This tutorial is the final work for the Workshop on Geospatial data processing and analysis using GRASS GIS software organized by Instituto de Altos Estudios Espaciales “MARIO GULICH” (Argentina) taught by Dr. Veronica Andreo

Introduction

Identifying and mapping species across the landscape is crucial to understand the determinants of species distribution and persistence through time. Remote sensing allow researchers to collect continuous RGB, multispectral or hyperspectral data that, allows for species mapping and, even provide information on other species features such stress and water content.

Multiple species classification workflows using a wide range of processing time and precision have been proposed, but with a limited applicability, as most of those methods are computer resources-hungry. The GRASS GIS software provides a robust and efficient platform to perform all the steps of the analyses within the same framework while harnessing the potential of packages developed within GRASS GIS and R. In this tutorial, we exemplify step-by-step the use of GRASS GIS in the classification of species in hyperspectral images using a combination of superpixels, unsupervised segmentation and machine learning.

Hyperspectral Data

The hyperspectral data used in this tutorial, consists of one image (2Gb size) of 272 bands (2 cm pixel resolution), collected using a UAV (Unnocuppied Aerial Vehicle) taken from a tropical alpine ecosystem known as paramo and located in the highlands of the Colombian Andes. Paramos are characterized by a diverse range or short plants that include grasses, shrubs, mosses and rosettes. This growth forms include an important number of endemic species.

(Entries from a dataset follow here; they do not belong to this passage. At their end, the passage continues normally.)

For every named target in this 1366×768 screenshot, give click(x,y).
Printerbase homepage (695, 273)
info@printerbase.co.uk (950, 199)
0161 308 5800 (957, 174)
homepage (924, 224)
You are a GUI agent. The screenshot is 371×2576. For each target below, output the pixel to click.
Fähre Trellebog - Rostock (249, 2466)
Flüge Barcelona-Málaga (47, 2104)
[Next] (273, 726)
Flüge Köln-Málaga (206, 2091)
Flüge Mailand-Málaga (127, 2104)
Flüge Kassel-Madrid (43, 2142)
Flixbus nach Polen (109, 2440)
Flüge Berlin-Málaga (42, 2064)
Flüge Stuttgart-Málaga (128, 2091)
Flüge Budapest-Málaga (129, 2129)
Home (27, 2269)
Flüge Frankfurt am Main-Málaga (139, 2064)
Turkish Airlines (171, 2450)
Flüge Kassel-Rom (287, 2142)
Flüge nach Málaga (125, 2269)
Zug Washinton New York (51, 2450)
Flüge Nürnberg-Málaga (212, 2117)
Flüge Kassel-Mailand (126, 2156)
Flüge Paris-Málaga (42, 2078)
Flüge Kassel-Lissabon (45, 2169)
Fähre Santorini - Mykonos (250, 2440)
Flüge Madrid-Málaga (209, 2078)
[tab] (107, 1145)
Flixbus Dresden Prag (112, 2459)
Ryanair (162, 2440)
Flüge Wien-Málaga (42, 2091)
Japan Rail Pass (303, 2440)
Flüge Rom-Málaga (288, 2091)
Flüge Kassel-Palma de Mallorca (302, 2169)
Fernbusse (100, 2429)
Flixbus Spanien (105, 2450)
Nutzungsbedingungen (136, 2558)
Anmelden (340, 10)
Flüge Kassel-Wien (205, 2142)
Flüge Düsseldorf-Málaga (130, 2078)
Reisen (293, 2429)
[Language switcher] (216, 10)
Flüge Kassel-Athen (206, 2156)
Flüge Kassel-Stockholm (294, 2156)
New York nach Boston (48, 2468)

This data is part of a large warming experiment, own and managed by ECOFIV (Plant Ecophysiology lab) at Universidad de los Andes). The use of any of the screenshots and photos provided in this tutorial is stricly prohibited.

Photo of the paramo de Sumapaz (Colombia)

Terminology overview

Superpixels

Superpixels algorithm captures image redundancy, and in doing so it groups pixels with similar spectral properties. The advantage of this approach lies in the reduction of the complexity of the image thereby increasing the speed and quality of the analyses. In GRASS GIS, the i.superpixels.slic addon, developed by Rashad Kanavath and Markus Metz, uses the simple linear iterative clustering (SLIC) which is an adaptation of k-means (i.e. clustering technique), that weights the superpixel formation by spectral properties and spatial proximity and has a limited search space (Achanta et al. 2012). Such processes improves the quality and speed of the segmentation process.

Unsupervised Segmentation Parameter Optimization (USPO)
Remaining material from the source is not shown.